-- GIVEN INSTRUCTION --
Reproduce the material below with every occurrence of "Image resolution" replaced by "Screen size" and everything else left unchanged.

-- RECORDS SHOWN --
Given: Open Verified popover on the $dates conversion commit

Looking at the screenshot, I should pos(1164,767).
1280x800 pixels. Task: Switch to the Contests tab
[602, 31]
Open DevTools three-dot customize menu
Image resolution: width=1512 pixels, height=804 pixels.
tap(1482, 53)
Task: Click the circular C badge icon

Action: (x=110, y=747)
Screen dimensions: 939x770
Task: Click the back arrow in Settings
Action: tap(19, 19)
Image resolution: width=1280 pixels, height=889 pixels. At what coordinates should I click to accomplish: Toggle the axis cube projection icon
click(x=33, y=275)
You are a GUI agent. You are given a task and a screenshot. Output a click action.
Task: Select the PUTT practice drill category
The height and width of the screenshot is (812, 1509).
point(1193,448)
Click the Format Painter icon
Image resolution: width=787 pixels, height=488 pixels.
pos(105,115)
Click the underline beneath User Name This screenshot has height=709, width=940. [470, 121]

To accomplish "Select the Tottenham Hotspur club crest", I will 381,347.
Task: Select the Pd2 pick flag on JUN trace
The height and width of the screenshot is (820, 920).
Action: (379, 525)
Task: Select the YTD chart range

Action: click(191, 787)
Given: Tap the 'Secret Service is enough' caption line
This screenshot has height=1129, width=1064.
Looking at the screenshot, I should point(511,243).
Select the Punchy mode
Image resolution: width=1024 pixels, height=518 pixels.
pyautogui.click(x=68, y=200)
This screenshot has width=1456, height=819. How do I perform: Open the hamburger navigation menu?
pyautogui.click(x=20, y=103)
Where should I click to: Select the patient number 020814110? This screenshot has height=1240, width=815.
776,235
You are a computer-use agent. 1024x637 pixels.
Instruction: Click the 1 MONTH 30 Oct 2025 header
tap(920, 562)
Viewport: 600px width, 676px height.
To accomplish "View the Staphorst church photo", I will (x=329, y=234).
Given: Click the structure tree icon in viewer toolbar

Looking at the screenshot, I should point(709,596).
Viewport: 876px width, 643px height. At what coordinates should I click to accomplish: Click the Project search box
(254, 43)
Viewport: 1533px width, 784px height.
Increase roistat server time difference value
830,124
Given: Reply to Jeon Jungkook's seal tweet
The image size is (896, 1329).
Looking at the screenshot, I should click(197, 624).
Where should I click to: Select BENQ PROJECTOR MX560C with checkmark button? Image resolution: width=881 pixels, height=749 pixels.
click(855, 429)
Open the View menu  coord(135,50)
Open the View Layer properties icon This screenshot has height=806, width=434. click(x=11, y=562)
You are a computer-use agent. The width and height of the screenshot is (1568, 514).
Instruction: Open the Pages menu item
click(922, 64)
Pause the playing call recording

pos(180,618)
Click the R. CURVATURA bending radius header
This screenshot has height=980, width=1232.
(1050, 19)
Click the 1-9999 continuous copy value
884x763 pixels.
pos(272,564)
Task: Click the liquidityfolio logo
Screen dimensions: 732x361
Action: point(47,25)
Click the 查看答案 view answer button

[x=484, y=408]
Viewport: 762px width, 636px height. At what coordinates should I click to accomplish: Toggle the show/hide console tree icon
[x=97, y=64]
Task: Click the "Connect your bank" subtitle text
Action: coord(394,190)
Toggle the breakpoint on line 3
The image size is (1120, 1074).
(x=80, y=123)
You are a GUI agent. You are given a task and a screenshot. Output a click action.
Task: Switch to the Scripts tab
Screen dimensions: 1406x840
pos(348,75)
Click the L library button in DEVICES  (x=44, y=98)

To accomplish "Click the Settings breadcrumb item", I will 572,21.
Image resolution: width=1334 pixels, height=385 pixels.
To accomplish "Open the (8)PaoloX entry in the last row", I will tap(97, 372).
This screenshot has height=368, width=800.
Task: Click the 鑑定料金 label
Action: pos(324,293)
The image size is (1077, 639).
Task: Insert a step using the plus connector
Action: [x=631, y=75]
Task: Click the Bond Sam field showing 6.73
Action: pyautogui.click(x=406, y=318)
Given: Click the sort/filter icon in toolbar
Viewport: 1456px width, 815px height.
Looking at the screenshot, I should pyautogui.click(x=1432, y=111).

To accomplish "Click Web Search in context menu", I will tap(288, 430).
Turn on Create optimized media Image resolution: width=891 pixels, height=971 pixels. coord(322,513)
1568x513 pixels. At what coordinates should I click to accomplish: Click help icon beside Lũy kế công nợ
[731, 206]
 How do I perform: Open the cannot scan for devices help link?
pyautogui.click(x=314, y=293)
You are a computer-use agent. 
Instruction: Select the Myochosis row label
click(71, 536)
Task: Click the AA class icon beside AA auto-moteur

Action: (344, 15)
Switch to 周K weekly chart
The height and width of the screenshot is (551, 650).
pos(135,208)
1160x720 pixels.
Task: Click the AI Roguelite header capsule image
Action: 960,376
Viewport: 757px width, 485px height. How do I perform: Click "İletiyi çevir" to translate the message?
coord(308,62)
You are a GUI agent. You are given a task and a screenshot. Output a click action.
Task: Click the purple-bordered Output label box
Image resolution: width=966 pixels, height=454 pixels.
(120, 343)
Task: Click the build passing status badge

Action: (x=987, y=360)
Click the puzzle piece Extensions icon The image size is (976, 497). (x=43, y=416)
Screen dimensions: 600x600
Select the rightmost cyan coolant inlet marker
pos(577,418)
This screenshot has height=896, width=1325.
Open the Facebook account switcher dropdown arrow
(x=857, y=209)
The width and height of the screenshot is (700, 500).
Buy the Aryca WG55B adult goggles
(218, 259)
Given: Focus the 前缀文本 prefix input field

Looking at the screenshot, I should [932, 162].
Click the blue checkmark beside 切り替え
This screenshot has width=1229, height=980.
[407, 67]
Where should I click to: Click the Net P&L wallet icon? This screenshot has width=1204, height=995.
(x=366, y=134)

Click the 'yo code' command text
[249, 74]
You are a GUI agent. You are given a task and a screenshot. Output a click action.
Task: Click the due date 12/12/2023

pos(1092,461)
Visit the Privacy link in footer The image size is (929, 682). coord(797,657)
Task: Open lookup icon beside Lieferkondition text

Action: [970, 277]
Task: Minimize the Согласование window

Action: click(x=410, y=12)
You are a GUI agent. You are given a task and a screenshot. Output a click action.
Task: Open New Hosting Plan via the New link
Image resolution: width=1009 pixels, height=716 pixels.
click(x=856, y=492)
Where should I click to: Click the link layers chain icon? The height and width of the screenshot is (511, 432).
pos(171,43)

-- SOLUTION TO THIS TASK --
Given: Open Verified popover on the $dates conversion commit

Looking at the screenshot, I should pos(1164,767).
1280x800 pixels. Task: Switch to the Contests tab
[602, 31]
Open DevTools three-dot customize menu
Screen size: width=1512 pixels, height=804 pixels.
tap(1482, 53)
Task: Click the circular C badge icon

Action: (x=110, y=747)
Screen dimensions: 939x770
Task: Click the back arrow in Settings
Action: tap(19, 19)
Screen size: width=1280 pixels, height=889 pixels. At what coordinates should I click to accomplish: Toggle the axis cube projection icon
click(x=33, y=275)
You are a GUI agent. You are given a task and a screenshot. Output a click action.
Task: Select the PUTT practice drill category
The height and width of the screenshot is (812, 1509).
point(1193,448)
Click the Format Painter icon
Screen size: width=787 pixels, height=488 pixels.
pos(105,115)
Click the underline beneath User Name This screenshot has height=709, width=940. [470, 121]

To accomplish "Select the Tottenham Hotspur club crest", I will 381,347.
Task: Select the Pd2 pick flag on JUN trace
The height and width of the screenshot is (820, 920).
Action: (379, 525)
Task: Select the YTD chart range

Action: click(191, 787)
Given: Tap the 'Secret Service is enough' caption line
This screenshot has height=1129, width=1064.
Looking at the screenshot, I should point(511,243).
Select the Punchy mode
Screen size: width=1024 pixels, height=518 pixels.
pyautogui.click(x=68, y=200)
This screenshot has width=1456, height=819. How do I perform: Open the hamburger navigation menu?
pyautogui.click(x=20, y=103)
Where should I click to: Select the patient number 020814110? This screenshot has height=1240, width=815.
776,235
You are a computer-use agent. 1024x637 pixels.
Instruction: Click the 1 MONTH 30 Oct 2025 header
tap(920, 562)
Viewport: 600px width, 676px height.
To accomplish "View the Staphorst church photo", I will (x=329, y=234).
Given: Click the structure tree icon in viewer toolbar

Looking at the screenshot, I should point(709,596).
Viewport: 876px width, 643px height. At what coordinates should I click to accomplish: Click the Project search box
(254, 43)
Viewport: 1533px width, 784px height.
Increase roistat server time difference value
830,124
Given: Reply to Jeon Jungkook's seal tweet
The image size is (896, 1329).
Looking at the screenshot, I should click(197, 624).
Where should I click to: Select BENQ PROJECTOR MX560C with checkmark button? Screen size: width=881 pixels, height=749 pixels.
click(855, 429)
Open the View menu  coord(135,50)
Open the View Layer properties icon This screenshot has height=806, width=434. click(x=11, y=562)
You are a computer-use agent. The width and height of the screenshot is (1568, 514).
Instruction: Open the Pages menu item
click(922, 64)
Pause the playing call recording

pos(180,618)
Click the R. CURVATURA bending radius header
This screenshot has height=980, width=1232.
(1050, 19)
Click the 1-9999 continuous copy value
884x763 pixels.
pos(272,564)
Task: Click the liquidityfolio logo
Screen dimensions: 732x361
Action: point(47,25)
Click the 查看答案 view answer button

[x=484, y=408]
Viewport: 762px width, 636px height. At what coordinates should I click to accomplish: Toggle the show/hide console tree icon
[x=97, y=64]
Task: Click the "Connect your bank" subtitle text
Action: coord(394,190)
Toggle the breakpoint on line 3
The image size is (1120, 1074).
(x=80, y=123)
You are a GUI agent. You are given a task and a screenshot. Output a click action.
Task: Switch to the Scripts tab
Screen dimensions: 1406x840
pos(348,75)
Click the L library button in DEVICES  (x=44, y=98)

To accomplish "Click the Settings breadcrumb item", I will 572,21.
Screen size: width=1334 pixels, height=385 pixels.
To accomplish "Open the (8)PaoloX entry in the last row", I will tap(97, 372).
This screenshot has height=368, width=800.
Task: Click the 鑑定料金 label
Action: pos(324,293)
The image size is (1077, 639).
Task: Insert a step using the plus connector
Action: [x=631, y=75]
Task: Click the Bond Sam field showing 6.73
Action: pyautogui.click(x=406, y=318)
Given: Click the sort/filter icon in toolbar
Viewport: 1456px width, 815px height.
Looking at the screenshot, I should pyautogui.click(x=1432, y=111).

To accomplish "Click Web Search in context menu", I will tap(288, 430).
Turn on Create optimized media Screen size: width=891 pixels, height=971 pixels. coord(322,513)
1568x513 pixels. At what coordinates should I click to accomplish: Click help icon beside Lũy kế công nợ
[731, 206]
 How do I perform: Open the cannot scan for devices help link?
pyautogui.click(x=314, y=293)
You are a computer-use agent. 
Instruction: Select the Myochosis row label
click(71, 536)
Task: Click the AA class icon beside AA auto-moteur

Action: (344, 15)
Switch to 周K weekly chart
The height and width of the screenshot is (551, 650).
pos(135,208)
1160x720 pixels.
Task: Click the AI Roguelite header capsule image
Action: 960,376
Viewport: 757px width, 485px height. How do I perform: Click "İletiyi çevir" to translate the message?
coord(308,62)
You are a GUI agent. You are given a task and a screenshot. Output a click action.
Task: Click the purple-bordered Output label box
Screen size: width=966 pixels, height=454 pixels.
(120, 343)
Task: Click the build passing status badge

Action: (x=987, y=360)
Click the puzzle piece Extensions icon The image size is (976, 497). (x=43, y=416)
Screen dimensions: 600x600
Select the rightmost cyan coolant inlet marker
pos(577,418)
This screenshot has height=896, width=1325.
Open the Facebook account switcher dropdown arrow
(x=857, y=209)
The width and height of the screenshot is (700, 500).
Buy the Aryca WG55B adult goggles
(218, 259)
Given: Focus the 前缀文本 prefix input field

Looking at the screenshot, I should [932, 162].
Click the blue checkmark beside 切り替え
This screenshot has width=1229, height=980.
[407, 67]
Where should I click to: Click the Net P&L wallet icon? This screenshot has width=1204, height=995.
(x=366, y=134)

Click the 'yo code' command text
[249, 74]
You are a GUI agent. You are given a task and a screenshot. Output a click action.
Task: Click the due date 12/12/2023

pos(1092,461)
Visit the Privacy link in footer The image size is (929, 682). coord(797,657)
Task: Open lookup icon beside Lieferkondition text

Action: [970, 277]
Task: Minimize the Согласование window

Action: click(x=410, y=12)
You are a GUI agent. You are given a task and a screenshot. Output a click action.
Task: Open New Hosting Plan via the New link
Screen size: width=1009 pixels, height=716 pixels.
click(x=856, y=492)
Where should I click to: Click the link layers chain icon? The height and width of the screenshot is (511, 432).
pos(171,43)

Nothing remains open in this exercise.